Megalosaurs and basal coelurosaurs (compsognathids, tyrannosauroids) (and now primitive ornithischians) show a body covering of plumulose protofeathers: simple hair-like or down-like filaments. Based on the developmental biology of modern feathers, this is the expected earliest phases of feather evolution. Protofeathers obviously don't have a flight function, since they don't form an aerodynamic surface. However, they might serve other functions:
However, at least some of the protofeathers of compsognathids are pennaceous, and some of those of the tyrannosauroid Yutyrannus are long strap-like pennaceous feathers of the sort also found in maniraptorans. The poorly preserved feathers of ornithomimid arms and tails are also pennaceous, apparently broader than in compsognathids and tyrannosaurids but not as much as in pennaraptorans.
Note that the fuzz of the heterodontosaurid Tianyulong is very similar and some of the structures on Kulindadromeus are as well. (Kulindadromeus had other structures not yet found in any other dinosaur.) Whether these turn out to be formed by convergence with theropods or retention in both groups of some ancestral dino-fuzz is not yet certain. (If it is a homologous structure, this means that the concestor of all Dinosauria was fuzzy, at least in part!)
Plumolose protofeathers of this sort seem to be present as part of the body covering of therizinosaurs, oviraptorosaurs, dromaeosaurds, troodontids, and basal avialians. (In ornithothoracines, they are replaced by body feathers.)
Tyrannosauroids and therizinosaurs in addition have strap-like protofeathers intermediate in size and form between the downy protofeathers and true feathers. At present it is not certain what the exact structure of the integument of of alvarezsaurs was like. However, these pennaceous strap-like feathers (as well as fully modern feathers) are present in oviraptorosaurs.
All pennaraptorans for which the integument is preserved (oviraptorosaurs, scansoriopterygids, dromaeosaurids, troodontids, avialians) show true broad pennaceous feathers on the arms and the tail. In eumaniraptorans (dromaeosaurids, troodontids, and basal avialians) long broad true feathers are present on the hindlimbs as well. Additionally, these same dinosaurs show some major transformations of the forelimb: elongate arms; semilunate carpal allowing for folding the hands; laterally oriented shoulder joints allowing the arms to stick out sideways; enlarged sternum for more powerful arm muscles. In modern birds these adaptations are useful in the flight stroke.
Were all these dinosaurs fliers? It appears unlikely, given the anatomy of the non-eumaniraptoran forms especially! What other function could broad feathers have served?
Maniraptorans are known to have brooded their eggs (nests with parents on them are known for oviraptorosaurs, troodontids, and avialians). Broad feathers may have helped insulate and protect these eggs: increased arm length, better ability to stick arms out to the side; increased surface area of feathers allows greater coverage of eggs. So perhaps brooding was a selective feature in these adaptations?

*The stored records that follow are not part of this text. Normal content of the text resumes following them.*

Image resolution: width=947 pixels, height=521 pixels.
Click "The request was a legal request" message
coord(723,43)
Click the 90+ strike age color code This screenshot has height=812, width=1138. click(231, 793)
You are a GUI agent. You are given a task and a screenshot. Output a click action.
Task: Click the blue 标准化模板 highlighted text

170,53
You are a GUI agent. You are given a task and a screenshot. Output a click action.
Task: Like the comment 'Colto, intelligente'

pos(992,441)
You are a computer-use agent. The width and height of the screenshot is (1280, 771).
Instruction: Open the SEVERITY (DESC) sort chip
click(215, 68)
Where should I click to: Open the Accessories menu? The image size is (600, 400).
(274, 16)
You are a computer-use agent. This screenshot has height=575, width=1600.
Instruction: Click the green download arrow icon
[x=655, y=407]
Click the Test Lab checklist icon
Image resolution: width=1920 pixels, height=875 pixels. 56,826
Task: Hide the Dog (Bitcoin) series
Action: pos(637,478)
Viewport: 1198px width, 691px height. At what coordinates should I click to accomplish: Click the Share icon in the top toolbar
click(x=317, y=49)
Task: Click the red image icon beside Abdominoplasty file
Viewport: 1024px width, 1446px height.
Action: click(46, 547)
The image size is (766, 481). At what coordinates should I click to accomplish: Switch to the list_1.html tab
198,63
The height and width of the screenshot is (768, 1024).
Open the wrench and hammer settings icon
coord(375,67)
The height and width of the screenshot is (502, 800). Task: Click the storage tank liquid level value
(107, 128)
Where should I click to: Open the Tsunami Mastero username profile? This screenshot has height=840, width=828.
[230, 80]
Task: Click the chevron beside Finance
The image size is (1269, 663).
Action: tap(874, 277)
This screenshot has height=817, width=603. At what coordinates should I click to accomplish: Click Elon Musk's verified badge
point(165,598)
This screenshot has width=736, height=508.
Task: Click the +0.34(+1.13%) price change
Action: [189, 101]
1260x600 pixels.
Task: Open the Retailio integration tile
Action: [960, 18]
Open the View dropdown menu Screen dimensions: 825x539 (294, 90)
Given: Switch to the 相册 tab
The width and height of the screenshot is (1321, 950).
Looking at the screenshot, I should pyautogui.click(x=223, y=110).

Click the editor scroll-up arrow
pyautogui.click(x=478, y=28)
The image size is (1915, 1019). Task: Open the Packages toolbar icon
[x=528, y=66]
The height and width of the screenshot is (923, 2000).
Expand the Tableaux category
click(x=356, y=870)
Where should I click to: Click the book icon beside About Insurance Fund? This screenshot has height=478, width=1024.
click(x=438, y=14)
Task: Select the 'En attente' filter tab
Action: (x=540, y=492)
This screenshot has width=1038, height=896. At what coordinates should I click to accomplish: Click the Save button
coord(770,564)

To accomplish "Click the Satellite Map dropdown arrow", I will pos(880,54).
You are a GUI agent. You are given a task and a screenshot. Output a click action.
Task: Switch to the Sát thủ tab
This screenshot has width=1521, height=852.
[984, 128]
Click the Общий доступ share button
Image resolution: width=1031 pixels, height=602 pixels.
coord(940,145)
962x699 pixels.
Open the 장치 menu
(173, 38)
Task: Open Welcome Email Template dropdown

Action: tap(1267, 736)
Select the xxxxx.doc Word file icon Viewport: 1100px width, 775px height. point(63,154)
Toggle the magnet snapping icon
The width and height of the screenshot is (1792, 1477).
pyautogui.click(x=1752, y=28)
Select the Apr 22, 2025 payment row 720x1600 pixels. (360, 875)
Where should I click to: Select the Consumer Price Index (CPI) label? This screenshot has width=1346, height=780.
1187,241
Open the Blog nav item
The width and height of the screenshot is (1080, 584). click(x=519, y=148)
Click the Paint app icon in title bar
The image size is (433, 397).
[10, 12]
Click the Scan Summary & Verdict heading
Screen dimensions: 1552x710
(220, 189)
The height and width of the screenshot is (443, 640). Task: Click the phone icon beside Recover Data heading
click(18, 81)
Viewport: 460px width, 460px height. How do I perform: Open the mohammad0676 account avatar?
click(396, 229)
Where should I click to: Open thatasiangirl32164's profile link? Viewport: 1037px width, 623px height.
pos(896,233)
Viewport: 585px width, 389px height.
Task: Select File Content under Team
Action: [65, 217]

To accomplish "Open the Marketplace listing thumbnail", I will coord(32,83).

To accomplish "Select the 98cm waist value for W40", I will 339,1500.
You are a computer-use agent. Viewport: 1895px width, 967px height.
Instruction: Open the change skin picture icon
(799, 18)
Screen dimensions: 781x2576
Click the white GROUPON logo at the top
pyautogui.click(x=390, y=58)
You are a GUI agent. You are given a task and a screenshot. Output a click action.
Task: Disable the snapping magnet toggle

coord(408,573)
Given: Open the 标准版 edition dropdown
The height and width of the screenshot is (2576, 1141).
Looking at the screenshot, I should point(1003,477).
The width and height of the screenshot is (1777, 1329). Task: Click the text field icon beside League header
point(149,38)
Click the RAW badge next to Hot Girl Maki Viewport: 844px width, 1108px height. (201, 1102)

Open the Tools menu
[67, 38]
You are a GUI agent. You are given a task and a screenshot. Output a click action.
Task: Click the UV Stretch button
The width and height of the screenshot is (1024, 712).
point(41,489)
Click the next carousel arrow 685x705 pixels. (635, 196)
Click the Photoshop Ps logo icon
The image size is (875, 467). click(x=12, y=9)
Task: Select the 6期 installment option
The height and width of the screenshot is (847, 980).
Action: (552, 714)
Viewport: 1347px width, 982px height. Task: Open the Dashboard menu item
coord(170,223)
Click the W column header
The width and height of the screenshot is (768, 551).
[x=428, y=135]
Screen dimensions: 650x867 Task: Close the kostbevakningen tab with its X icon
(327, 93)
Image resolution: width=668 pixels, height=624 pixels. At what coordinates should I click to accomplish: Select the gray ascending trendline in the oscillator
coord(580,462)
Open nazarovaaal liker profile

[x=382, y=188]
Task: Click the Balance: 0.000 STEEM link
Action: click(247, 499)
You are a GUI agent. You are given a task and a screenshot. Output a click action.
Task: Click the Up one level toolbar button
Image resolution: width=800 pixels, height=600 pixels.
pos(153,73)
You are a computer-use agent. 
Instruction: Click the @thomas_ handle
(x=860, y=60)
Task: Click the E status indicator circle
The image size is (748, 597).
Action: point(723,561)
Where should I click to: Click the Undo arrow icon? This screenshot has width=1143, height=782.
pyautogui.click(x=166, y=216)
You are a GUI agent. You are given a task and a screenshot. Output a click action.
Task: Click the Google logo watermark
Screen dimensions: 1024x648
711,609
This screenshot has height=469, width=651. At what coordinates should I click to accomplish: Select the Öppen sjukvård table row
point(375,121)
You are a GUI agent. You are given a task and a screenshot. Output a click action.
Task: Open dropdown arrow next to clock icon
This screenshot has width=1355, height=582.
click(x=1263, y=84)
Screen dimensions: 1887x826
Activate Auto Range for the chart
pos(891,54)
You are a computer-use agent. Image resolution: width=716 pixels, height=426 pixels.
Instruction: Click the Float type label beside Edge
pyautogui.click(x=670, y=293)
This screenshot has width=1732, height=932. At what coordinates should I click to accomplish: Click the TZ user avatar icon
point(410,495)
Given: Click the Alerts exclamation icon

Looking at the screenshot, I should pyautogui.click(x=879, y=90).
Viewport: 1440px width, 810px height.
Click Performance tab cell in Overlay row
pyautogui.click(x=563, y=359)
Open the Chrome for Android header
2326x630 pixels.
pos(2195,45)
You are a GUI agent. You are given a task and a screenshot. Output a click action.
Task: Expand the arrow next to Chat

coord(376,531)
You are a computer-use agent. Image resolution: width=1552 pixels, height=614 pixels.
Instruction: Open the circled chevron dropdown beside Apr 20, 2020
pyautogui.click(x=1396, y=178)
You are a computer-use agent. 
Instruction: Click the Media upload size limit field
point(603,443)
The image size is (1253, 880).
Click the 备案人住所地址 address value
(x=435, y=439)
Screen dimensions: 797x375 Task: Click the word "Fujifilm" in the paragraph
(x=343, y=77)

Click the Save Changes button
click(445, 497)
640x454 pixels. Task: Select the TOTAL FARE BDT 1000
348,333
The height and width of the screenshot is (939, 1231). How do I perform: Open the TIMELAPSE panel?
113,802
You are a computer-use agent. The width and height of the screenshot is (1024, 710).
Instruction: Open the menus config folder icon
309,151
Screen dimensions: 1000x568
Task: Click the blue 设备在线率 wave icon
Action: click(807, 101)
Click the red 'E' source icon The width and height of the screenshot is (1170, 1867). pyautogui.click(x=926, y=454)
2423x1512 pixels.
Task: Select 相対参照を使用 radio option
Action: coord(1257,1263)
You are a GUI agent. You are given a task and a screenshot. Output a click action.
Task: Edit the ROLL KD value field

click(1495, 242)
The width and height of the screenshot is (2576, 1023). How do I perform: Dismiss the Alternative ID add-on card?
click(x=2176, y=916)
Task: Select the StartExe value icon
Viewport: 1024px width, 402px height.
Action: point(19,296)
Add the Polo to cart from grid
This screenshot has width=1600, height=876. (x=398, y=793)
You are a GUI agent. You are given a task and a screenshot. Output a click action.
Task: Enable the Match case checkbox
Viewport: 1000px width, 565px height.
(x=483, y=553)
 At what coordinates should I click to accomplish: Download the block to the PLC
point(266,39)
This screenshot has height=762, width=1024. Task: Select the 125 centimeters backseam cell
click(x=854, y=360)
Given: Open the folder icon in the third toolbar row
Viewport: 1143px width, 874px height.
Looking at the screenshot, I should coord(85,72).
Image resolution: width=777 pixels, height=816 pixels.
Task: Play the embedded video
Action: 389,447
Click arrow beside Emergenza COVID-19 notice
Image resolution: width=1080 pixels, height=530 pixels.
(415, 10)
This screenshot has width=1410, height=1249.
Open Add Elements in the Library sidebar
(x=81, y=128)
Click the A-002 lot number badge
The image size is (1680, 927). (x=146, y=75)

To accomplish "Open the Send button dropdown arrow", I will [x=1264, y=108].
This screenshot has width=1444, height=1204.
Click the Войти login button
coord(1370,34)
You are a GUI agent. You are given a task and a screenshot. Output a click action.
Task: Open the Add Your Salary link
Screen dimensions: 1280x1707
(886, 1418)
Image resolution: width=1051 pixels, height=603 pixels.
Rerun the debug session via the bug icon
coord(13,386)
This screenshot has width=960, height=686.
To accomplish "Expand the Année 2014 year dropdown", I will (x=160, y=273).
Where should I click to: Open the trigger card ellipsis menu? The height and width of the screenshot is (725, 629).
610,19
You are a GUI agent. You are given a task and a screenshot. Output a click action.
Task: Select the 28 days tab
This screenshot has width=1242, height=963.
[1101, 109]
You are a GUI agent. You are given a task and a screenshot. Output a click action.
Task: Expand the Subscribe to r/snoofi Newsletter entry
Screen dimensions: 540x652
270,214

Additionally, the carnivorous members of this clade used their forelimbs to capture prey: elongation of the forelimbs gave them a better range in which to strike, while modifications of the shoulder and wrist would let them fold the arms in tight rather than drag them along.
However, it is observations of modern birds that revealed another possible selective force in the evolution of the maniraptoran forelimb and feathers.
WING ASSISTED INCLINE RUNNING (WAIR) and CONTROLLED FLAPPING DESCENT (CFD):
In the early 2000s research by Ken Dial of the University of Montana's Flight Laboratory revealed a locomotory behavior in modern birds not previously realized. Birds (in this case chukar patridges) were discovered to run vertically up surfaces, aided by flapping their wings back and forth in order to generate traction against the surface. They called this behavior Wing Assisted Incline Running, or WAIR for short. They have since found many bird species with this behavior, even perfectly good fliers like pigeons:
Note that these birds are NOT climbing in the typical sense: they are literally running up the sides of trees. Dial and his team studied the ontogenetic (growth) changes in the ability for birds to use this behavior, and also experimented by trimming the feathers of birds to different lengths.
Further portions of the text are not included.